→ What to produce
Write out every line of the records below as a numbered list, skipping the blank lines. Leave the pictures out of your answer.

→ Given records
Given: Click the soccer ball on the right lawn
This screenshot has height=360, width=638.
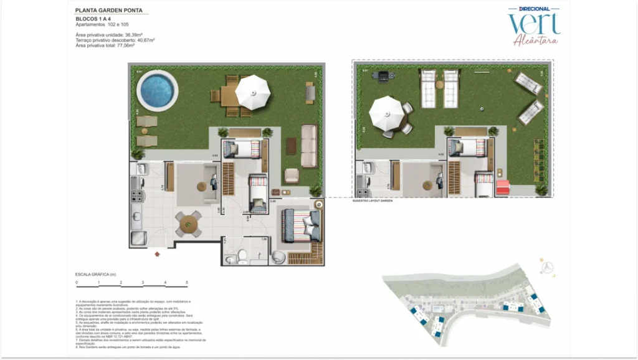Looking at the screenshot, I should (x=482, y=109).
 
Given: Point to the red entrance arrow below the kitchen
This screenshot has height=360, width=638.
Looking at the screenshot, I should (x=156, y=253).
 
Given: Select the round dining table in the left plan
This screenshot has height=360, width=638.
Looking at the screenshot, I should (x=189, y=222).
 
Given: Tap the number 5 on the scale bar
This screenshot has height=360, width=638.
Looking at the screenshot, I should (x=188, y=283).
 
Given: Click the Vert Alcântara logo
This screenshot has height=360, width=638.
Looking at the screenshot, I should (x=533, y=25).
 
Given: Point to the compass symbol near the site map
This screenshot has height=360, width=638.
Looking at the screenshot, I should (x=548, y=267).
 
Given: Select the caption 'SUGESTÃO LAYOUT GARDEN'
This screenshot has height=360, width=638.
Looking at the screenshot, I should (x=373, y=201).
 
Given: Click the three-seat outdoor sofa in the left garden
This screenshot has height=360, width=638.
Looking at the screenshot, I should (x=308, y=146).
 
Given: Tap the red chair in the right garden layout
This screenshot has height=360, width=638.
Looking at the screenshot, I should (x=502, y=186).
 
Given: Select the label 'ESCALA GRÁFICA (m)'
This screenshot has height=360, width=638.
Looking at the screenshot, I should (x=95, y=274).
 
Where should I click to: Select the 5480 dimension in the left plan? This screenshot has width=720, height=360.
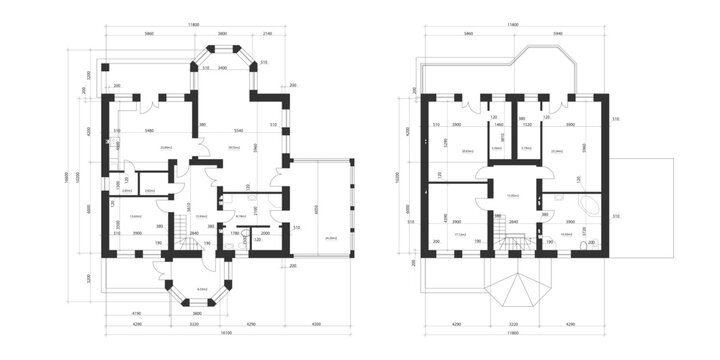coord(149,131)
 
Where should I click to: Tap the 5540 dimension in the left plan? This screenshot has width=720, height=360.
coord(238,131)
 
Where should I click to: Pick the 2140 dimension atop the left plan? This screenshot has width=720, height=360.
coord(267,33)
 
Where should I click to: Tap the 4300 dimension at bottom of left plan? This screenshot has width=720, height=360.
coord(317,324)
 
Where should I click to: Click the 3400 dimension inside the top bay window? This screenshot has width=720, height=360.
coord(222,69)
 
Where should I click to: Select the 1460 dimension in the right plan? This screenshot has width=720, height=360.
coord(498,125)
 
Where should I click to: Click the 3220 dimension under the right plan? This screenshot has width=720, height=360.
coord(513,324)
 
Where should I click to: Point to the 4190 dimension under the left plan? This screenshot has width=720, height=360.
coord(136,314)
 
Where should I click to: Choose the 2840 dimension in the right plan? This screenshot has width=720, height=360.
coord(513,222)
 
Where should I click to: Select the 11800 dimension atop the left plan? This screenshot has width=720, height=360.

→ Solution to this task
1. Given: Click the soccer ball on the right lawn
2. This screenshot has height=360, width=638.
3. Looking at the screenshot, I should (x=482, y=109).
4. Given: Point to the red entrance arrow below the kitchen
5. This screenshot has height=360, width=638.
6. Looking at the screenshot, I should (x=156, y=253).
7. Given: Select the round dining table in the left plan
8. This screenshot has height=360, width=638.
9. Looking at the screenshot, I should (x=189, y=222).
10. Given: Tap the number 5 on the scale bar
11. This screenshot has height=360, width=638.
12. Looking at the screenshot, I should (x=188, y=283).
13. Given: Click the Vert Alcântara logo
14. This screenshot has height=360, width=638.
15. Looking at the screenshot, I should (x=533, y=25).
16. Given: Point to the compass symbol near the site map
17. This screenshot has height=360, width=638.
18. Looking at the screenshot, I should (x=548, y=267).
19. Given: Select the caption 'SUGESTÃO LAYOUT GARDEN'
20. This screenshot has height=360, width=638.
21. Looking at the screenshot, I should (x=373, y=201).
22. Given: Click the three-seat outdoor sofa in the left garden
23. This screenshot has height=360, width=638.
24. Looking at the screenshot, I should (x=308, y=146).
25. Given: Tap the red chair in the right garden layout
26. This screenshot has height=360, width=638.
27. Looking at the screenshot, I should (x=502, y=186).
28. Given: Select the label 'ESCALA GRÁFICA (m)'
29. This screenshot has height=360, width=638.
30. Looking at the screenshot, I should (x=95, y=274).
31. Where should I click to: Select the 5480 dimension in the left plan? This screenshot has width=720, height=360.
32. coord(149,131)
33. Where should I click to: Tap the 5540 dimension in the left plan? This screenshot has width=720, height=360.
34. coord(238,131)
35. Where should I click to: Pick the 2140 dimension atop the left plan? This screenshot has width=720, height=360.
36. coord(267,33)
37. Where should I click to: Tap the 4300 dimension at bottom of left plan? This screenshot has width=720, height=360.
38. coord(317,324)
39. Where should I click to: Click the 3400 dimension inside the top bay window? This screenshot has width=720, height=360.
40. coord(222,69)
41. Where should I click to: Select the 1460 dimension in the right plan? This screenshot has width=720, height=360.
42. coord(498,125)
43. Where should I click to: Click the 3220 dimension under the right plan? This screenshot has width=720, height=360.
44. coord(513,324)
45. Where should I click to: Point to the 4190 dimension under the left plan? This screenshot has width=720, height=360.
46. coord(136,314)
47. Where should I click to: Choose the 2840 dimension in the right plan? This screenshot has width=720, height=360.
48. coord(513,222)
49. Where should I click to: Select the 11800 dimension atop the left plan? This screenshot has width=720, height=360.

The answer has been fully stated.